::: EXTRACTED ENTRIES :::

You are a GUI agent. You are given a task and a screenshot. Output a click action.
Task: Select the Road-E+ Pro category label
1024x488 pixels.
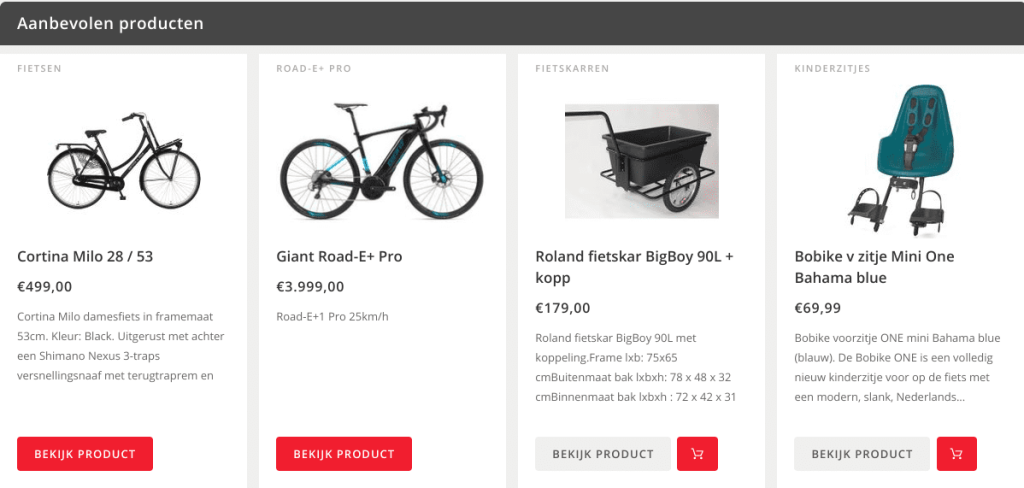313,69
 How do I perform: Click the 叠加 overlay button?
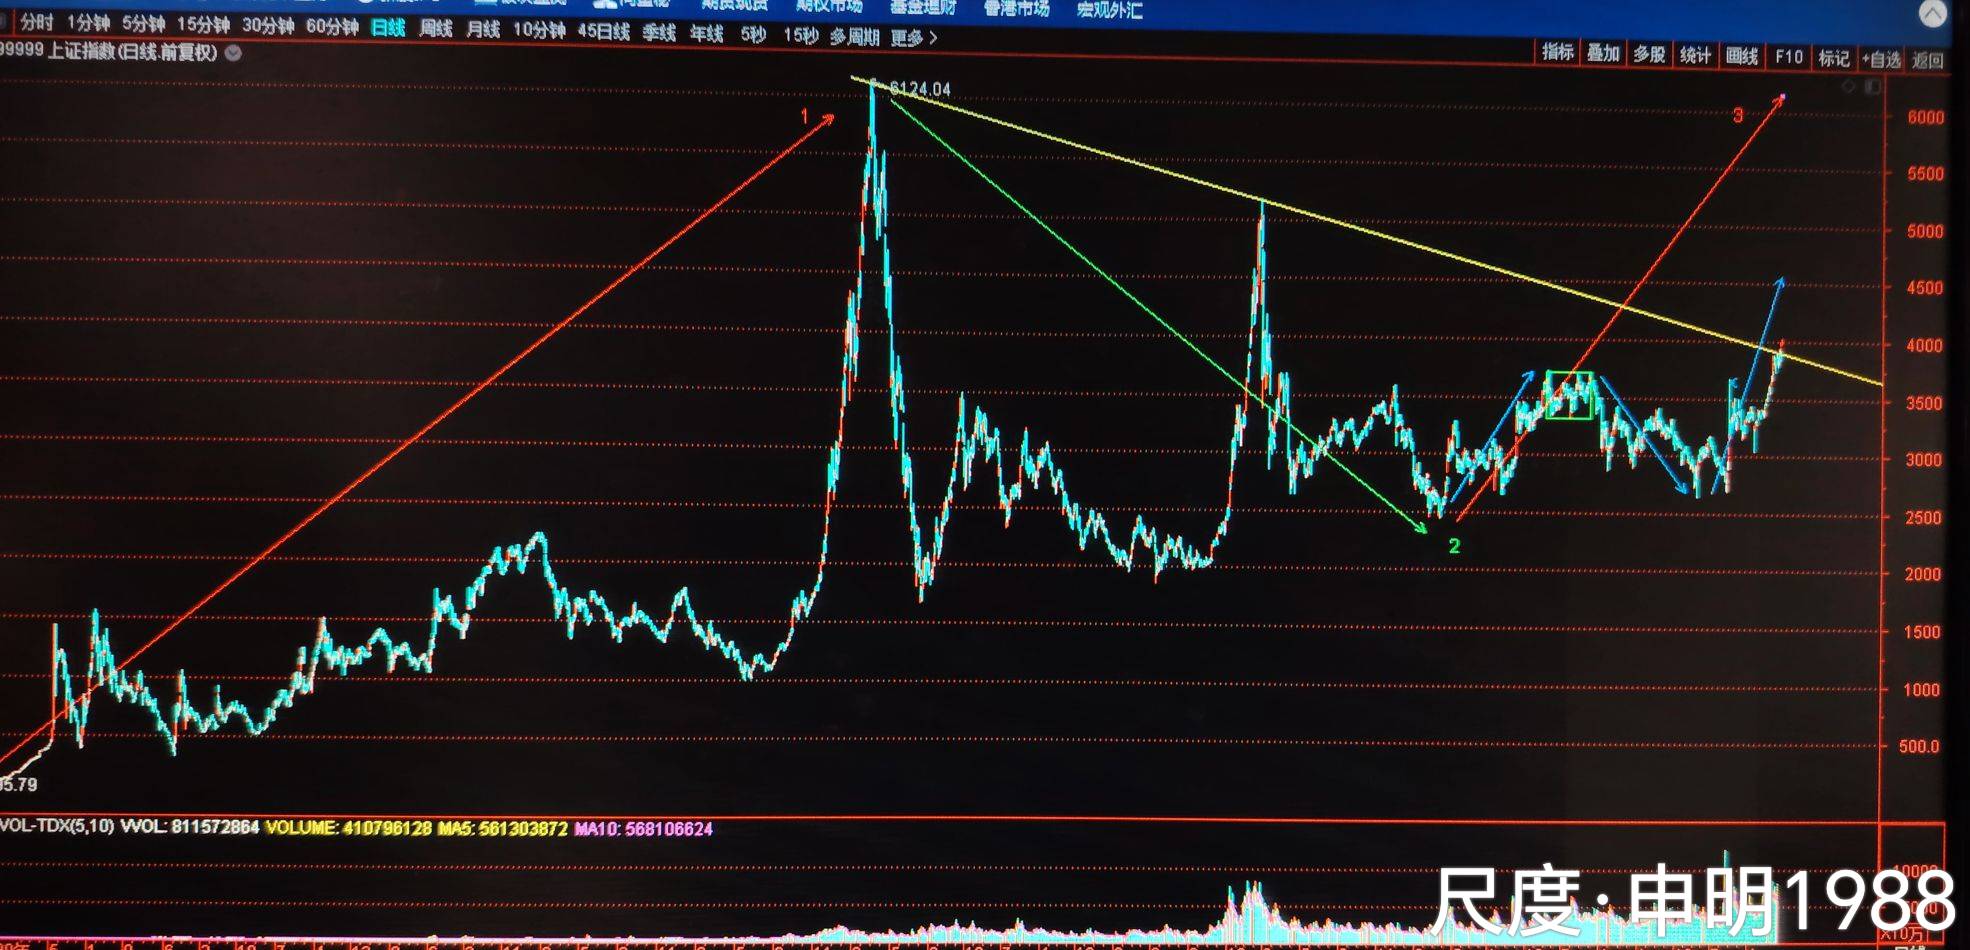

:::

(YOUR ASSIGNMENT):
Return the complete data unchanged and include none of the pictures.

(ANSWER FOR THE TASK):
You are a GUI agent. You are given a task and a screenshot. Output a click action.
Task: Select the Road-E+ Pro category label
1024x488 pixels.
313,69
 How do I perform: Click the 叠加 overlay button?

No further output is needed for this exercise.